- _Short task 1_
According to the user guide diff, what call replaces `DatasetFactory.from_dataframe(df)` for loading a pandas dataframe?
- _Short task 2_
Carry on the user guide diff from the point where it stops.

- _Text to read_
++++++++

Updated user guide.

lu-ohai · lu-ohai · commit a577cce45a9b · 2023-05-01T17:03:02.000-07:00
diff --git a/docs/source/user_guide/data_transformation/data_transformation.rst b/docs/source/user_guide/data_transformation/data_transformation.rst
@@ -3,7 +3,7 @@
 Transform Data 
 ##############
 
-When datasets are loaded with DatasetFactory, they can be transformed and manipulated easily with the built-in functions. Underlying, an ``ADSDataset`` object is a Pandas dataframe. Any operation that can be performed to a `Pandas dataframe <https://pandas.pydata.org/docs/reference/api/pandas.DataFrame.html>`_ can also be applied to an ADS Dataset.
+When datasets are loaded, they can be transformed and manipulated easily with the built-in functions. Underlying, an ``ADSDataset`` object is a Pandas dataframe. Any operation that can be performed to a `Pandas dataframe <https://pandas.pydata.org/docs/reference/api/pandas.DataFrame.html>`_ can also be applied to an ADS Dataset.
 
 Loading the Dataset
 ********************
@@ -12,9 +12,9 @@ You can load a ``pandas`` dataframe into an ``ADSDataset`` by calling.
 
 .. code-block:: python3
 
-   from ads.dataset.factory import DatasetFactory
+   from ads.dataset.dataset import ADSDataset
 
-   ds = DatasetFactory.from_dataframe(df)
+   ds = ADSDataset.from_dataframe(df)
 
 
 Automated Transformations
@@ -513,11 +513,14 @@ The resulting three data subsets each have separate data (X) and labels (y).
     print(train.X)  # print out all features in train dataset
     print(train.y)  # print out labels in train dataset
 
-You can split the dataset right after the ``DatasetFactory.open()`` statement:
+You can split the dataset right after the ``ADSDatasetWithTarget.from_dataframe()`` statement:
 
 .. code-block:: python3
 
-    ds = DatasetFactory.open("path/data.csv").set_target('target')

++++++++

- _Given data_
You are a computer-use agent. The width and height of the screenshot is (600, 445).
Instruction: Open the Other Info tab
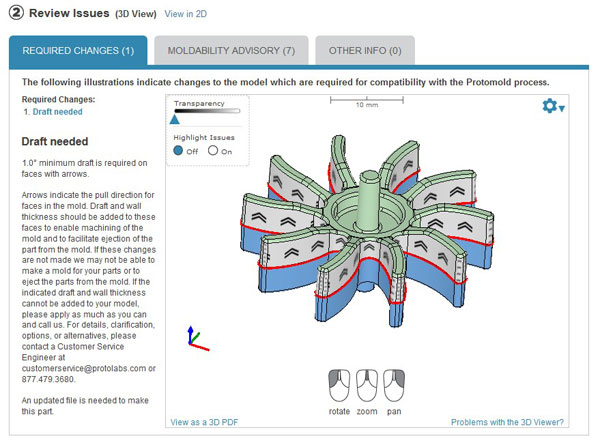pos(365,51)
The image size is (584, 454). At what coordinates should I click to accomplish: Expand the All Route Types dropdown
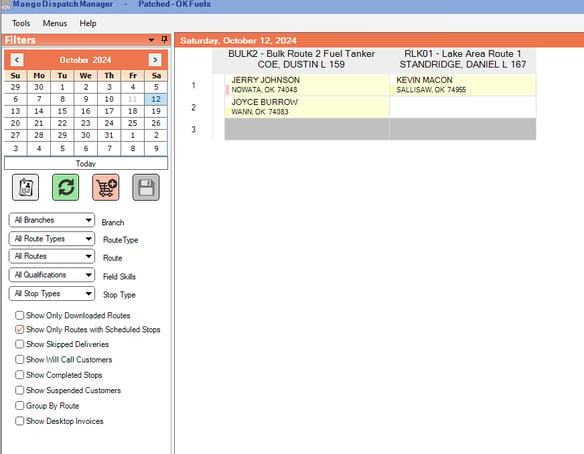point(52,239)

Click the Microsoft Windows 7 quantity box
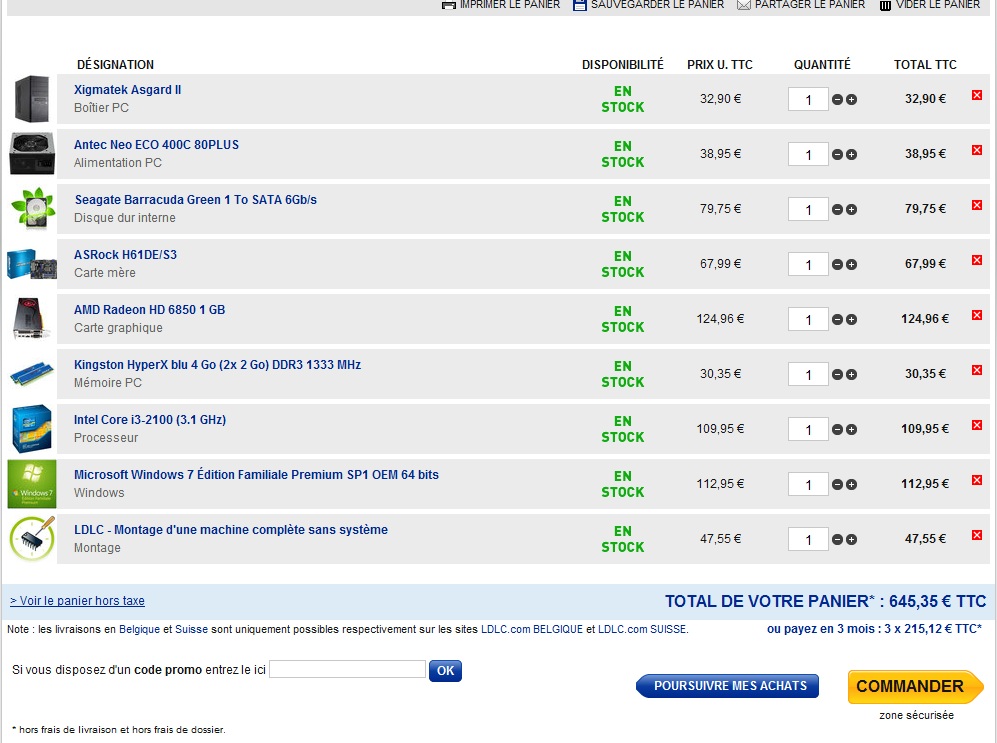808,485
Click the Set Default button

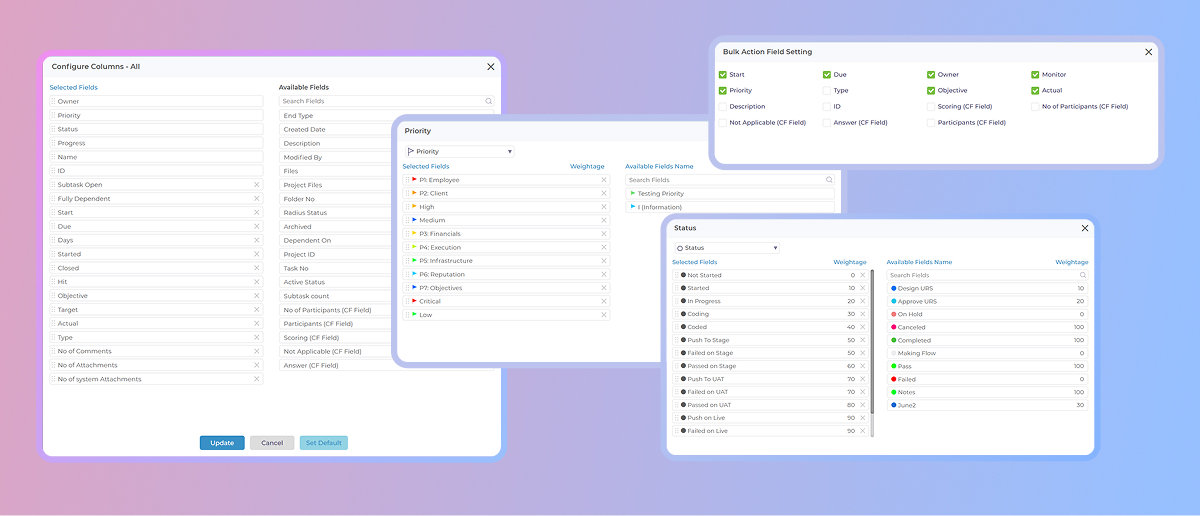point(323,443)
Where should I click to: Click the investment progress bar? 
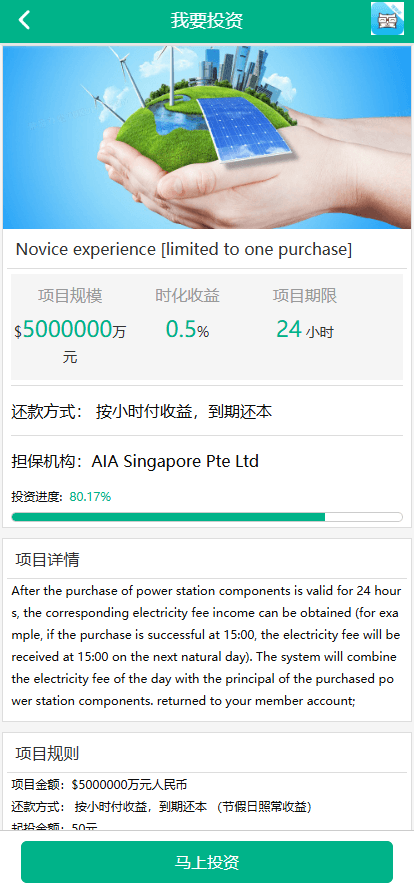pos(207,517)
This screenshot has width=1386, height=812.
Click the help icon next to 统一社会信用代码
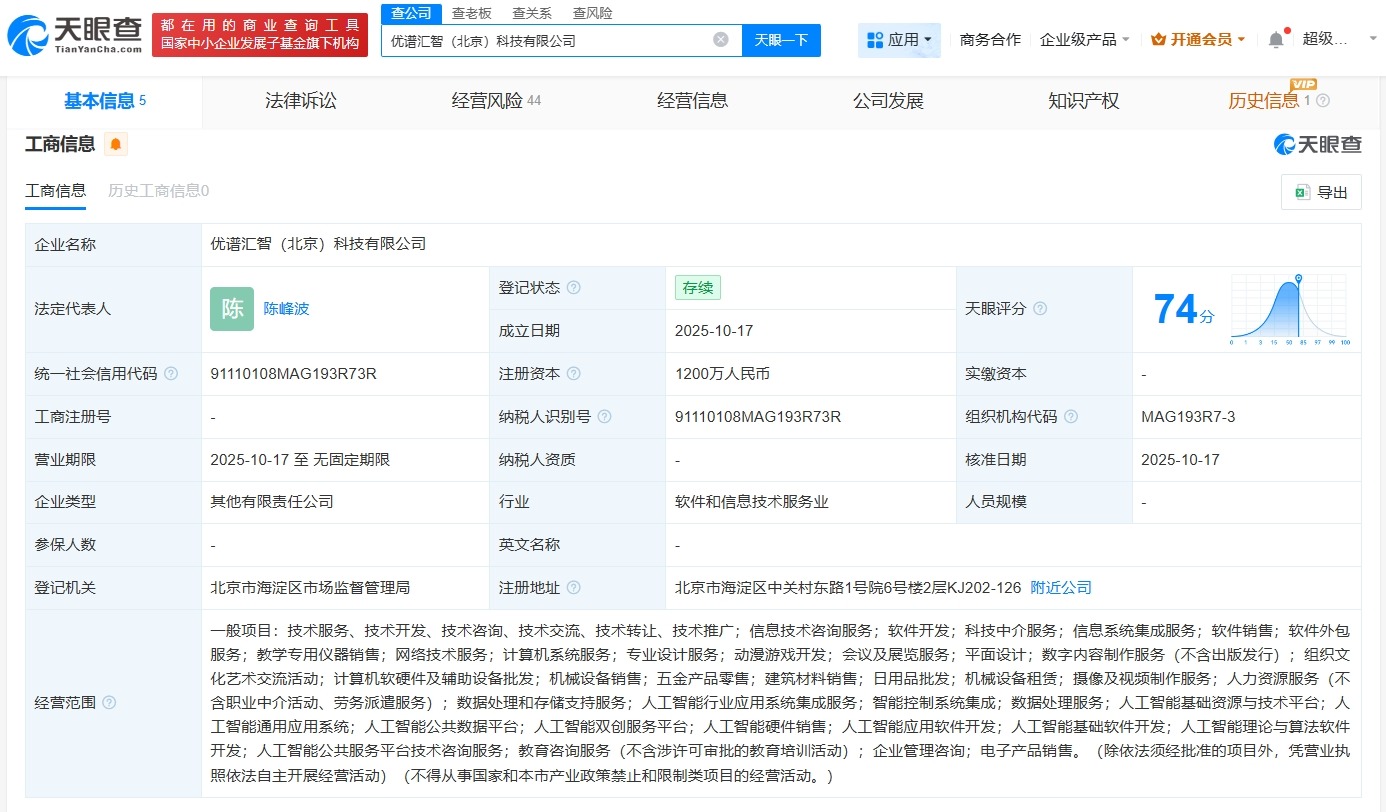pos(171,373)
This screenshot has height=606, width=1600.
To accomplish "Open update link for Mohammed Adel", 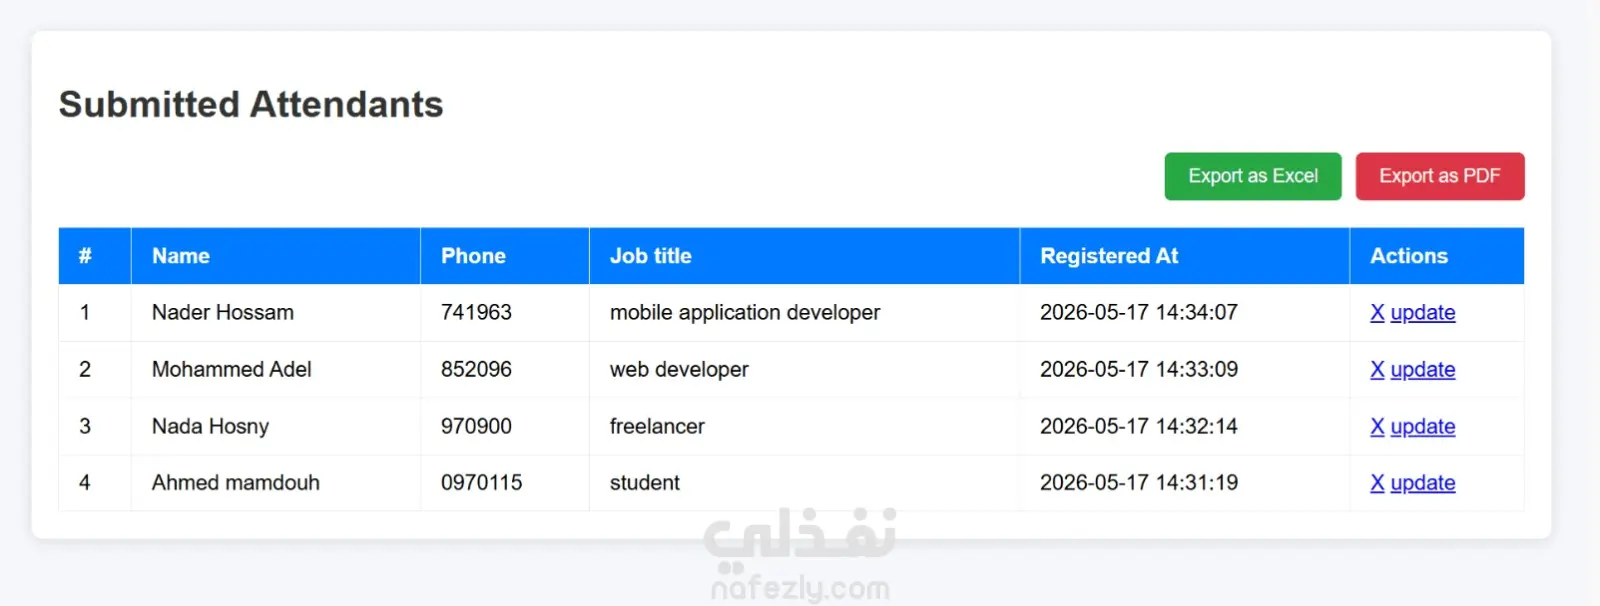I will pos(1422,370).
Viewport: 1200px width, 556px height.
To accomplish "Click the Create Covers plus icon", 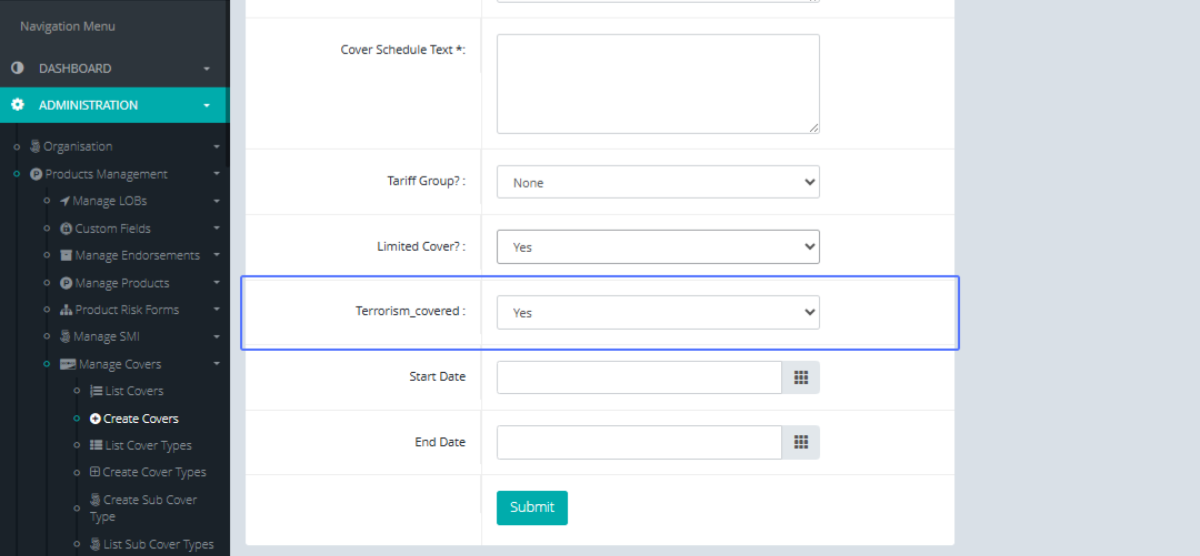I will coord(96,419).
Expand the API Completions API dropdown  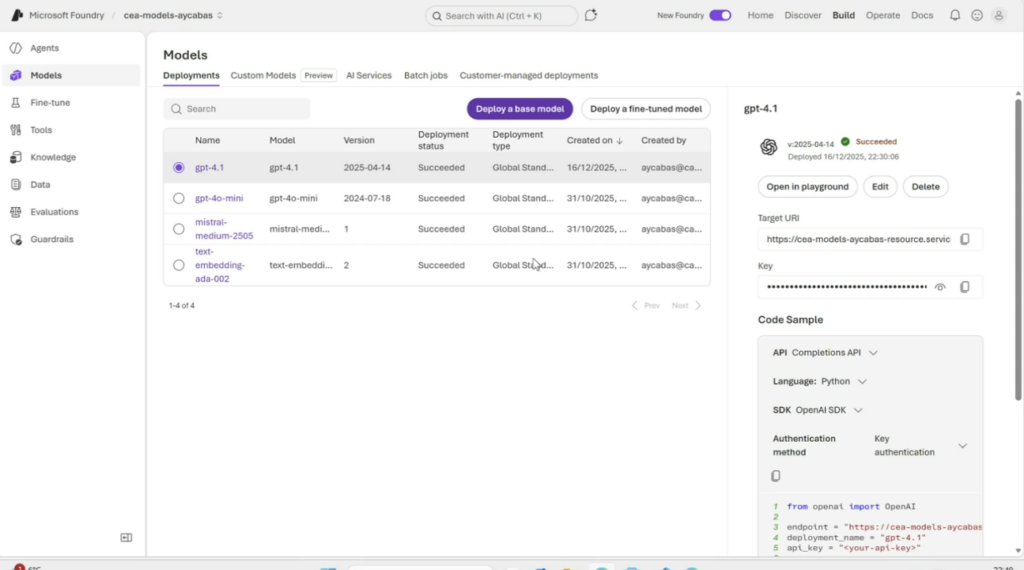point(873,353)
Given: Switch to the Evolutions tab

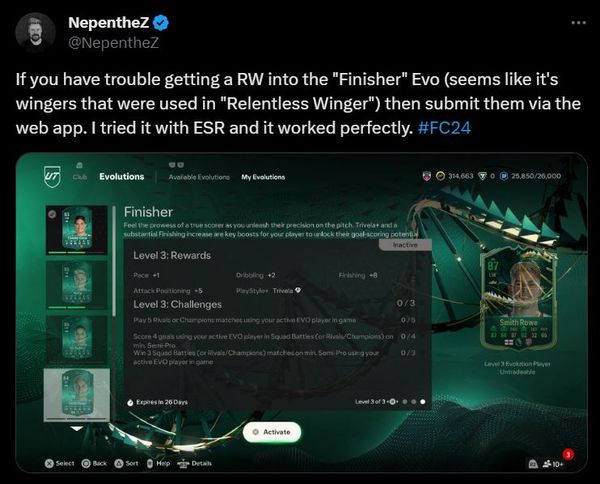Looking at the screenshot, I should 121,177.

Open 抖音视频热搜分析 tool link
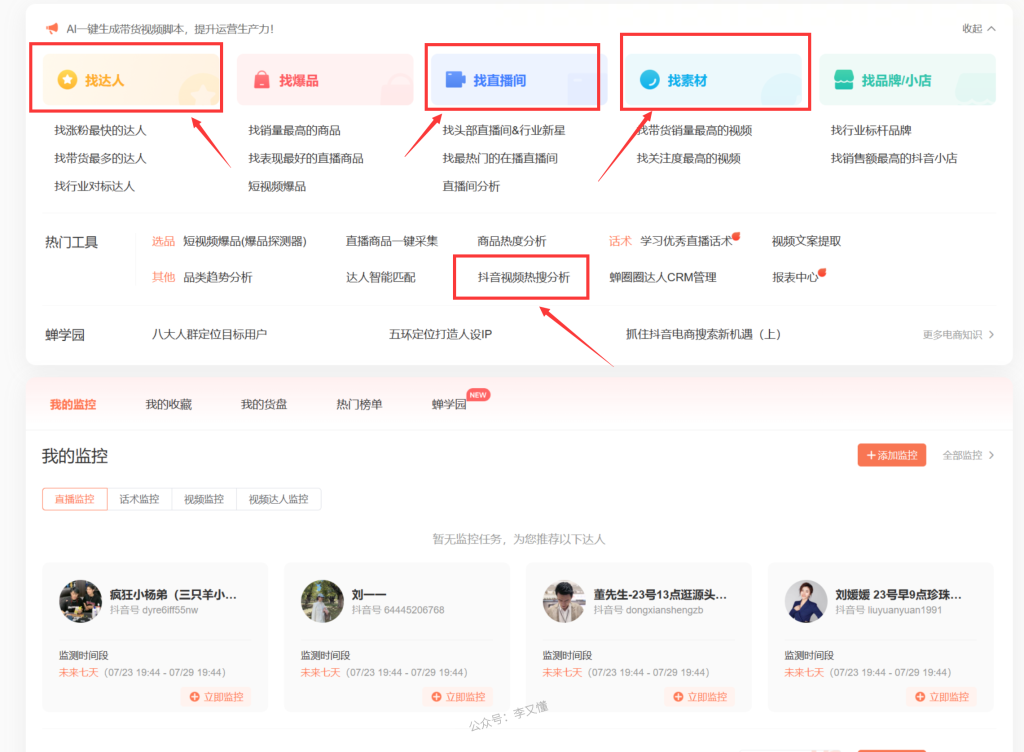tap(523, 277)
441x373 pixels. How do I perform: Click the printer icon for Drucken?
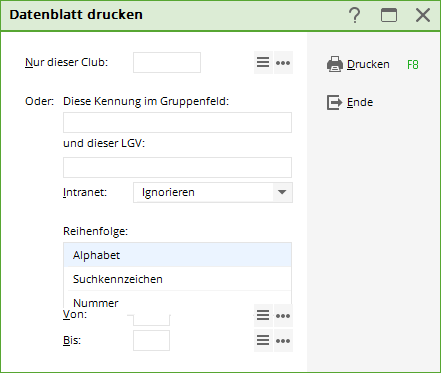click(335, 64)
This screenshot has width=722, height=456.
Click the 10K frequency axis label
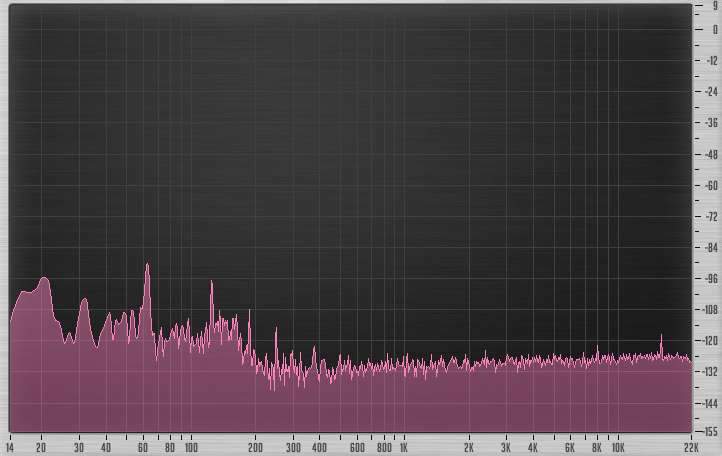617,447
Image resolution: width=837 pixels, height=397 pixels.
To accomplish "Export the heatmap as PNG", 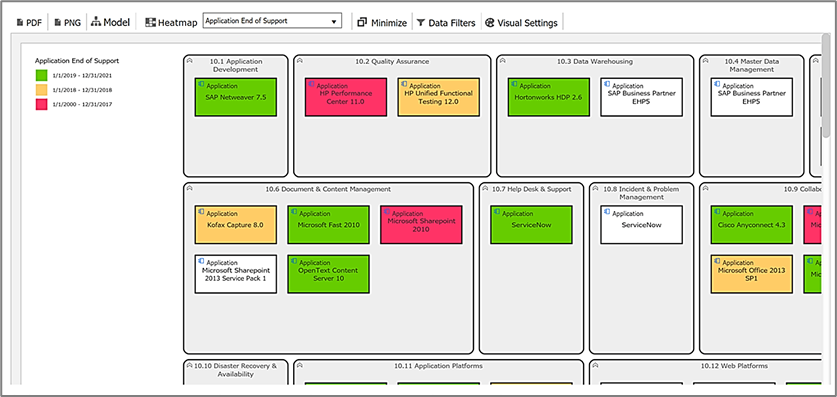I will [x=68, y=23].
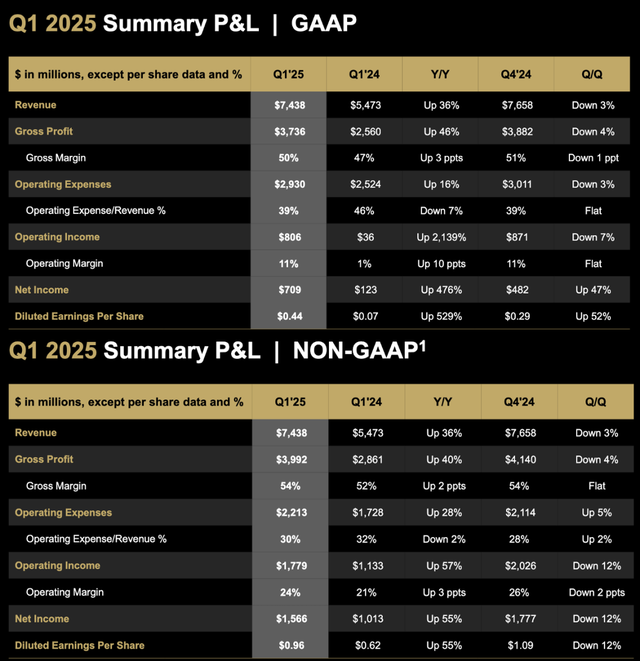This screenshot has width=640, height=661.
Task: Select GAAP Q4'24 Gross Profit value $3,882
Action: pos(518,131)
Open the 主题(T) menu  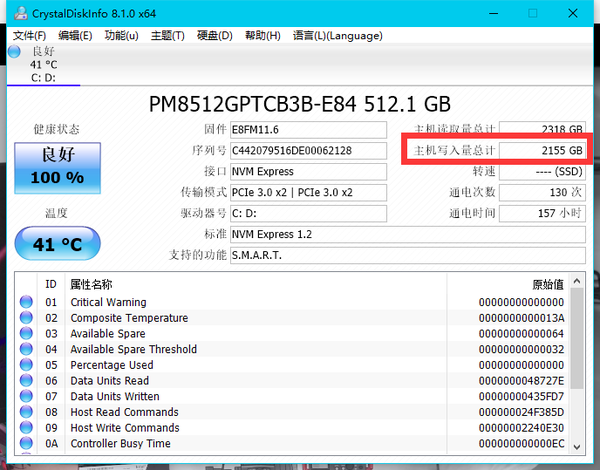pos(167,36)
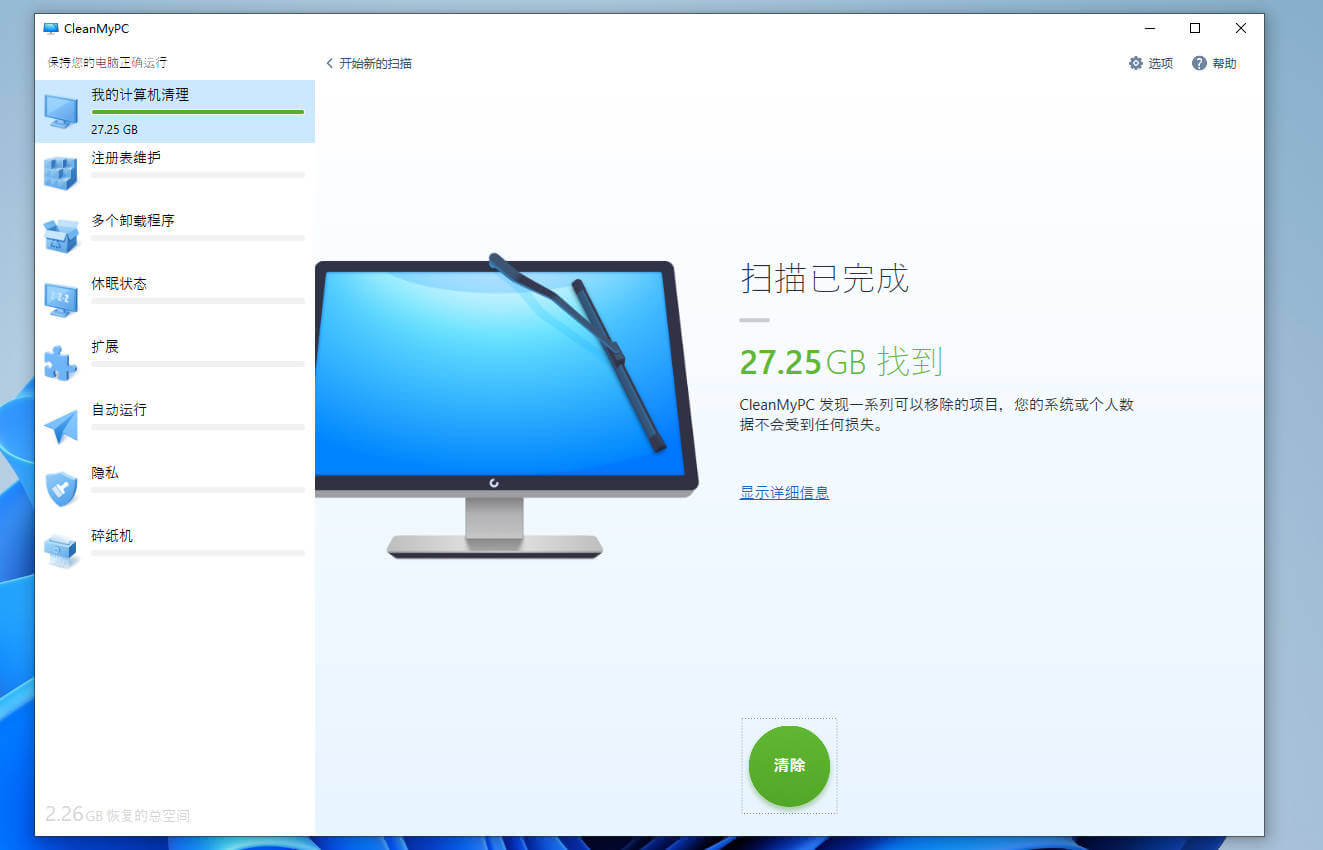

++++++++

- _Exercise response 1_
`ADSDataset.from_dataframe(df)`, imported from `ads.dataset.dataset`.

- _Exercise response 2_
+    ds = ADSDatasetWithTarget.from_dataframe(
+        df=pd.read_csv("path/data.csv"),
+        target="target"
+    )
     train, test = ds.train_test_split(test_size=0.25)
 
 Text Data 
diff --git a/docs/source/user_guide/loading_data/connect.rst b/docs/source/user_guide/loading_data/connect.rst
@@ -526,34 +526,34 @@ To load a dataframe from a remote web server source, use ``pandas`` directly and
 Convert Pandas DataFrame to ``ADSDataset``
 ==========================================
 
-To convert a Pandas dataframe to ``ADSDataset``, pass the ``pandas.DataFrame`` object directly into the ADS ``DatasetFactory.open`` method:
+To convert a Pandas dataframe to ``ADSDataset``, pass the ``pandas.DataFrame`` object directly into the ADS ``ADSDataset`` constructor or ``ADSDataset.from_dataframe()`` method:
 
 .. code-block:: python3
 
   import pandas as pd
-  from ads.dataset.factory import DatasetFactory
+  from ads.dataset.dataset import ADSDataset
 
   df = pd.read_csv('/path/some_data.csv) # load data with Pandas
 
   # use open...
 
-  ds = DatasetFactory.open(df) # construct **ADS** Dataset from DataFrame
+  ds = ADSDataset(df) # construct **ADS** Dataset from DataFrame
 
   # alternative form...
 
-  ds = DatasetFactory.from_dataframe(df)
+  ds = ADSDataset.from_dataframe(df)
 
   # an example using Pandas to parse data on the clipboard as a CSV and construct an ADS Dataset object
   # this allows easily transfering data from an application like Microsoft Excel, Apple Numbers, etc.
 
-  ds = DatasetFactory.from_dataframe(pd.read_clipboard())
+  ds = ADSDataset.from_dataframe(pd.read_clipboard())
 
   # use Pandas to query a SQL database:
 
   from sqlalchemy import create_engine
   engine = create_engine('dialect://user:pass@host:port/schema', echo=False)
   df = pd.read_sql_query('SELECT * FROM mytable', engine, index_col = 'ID')
-  ds = DatasetFactory.from_dataframe(df)
+  ds = ADSDataset.from_dataframe(df)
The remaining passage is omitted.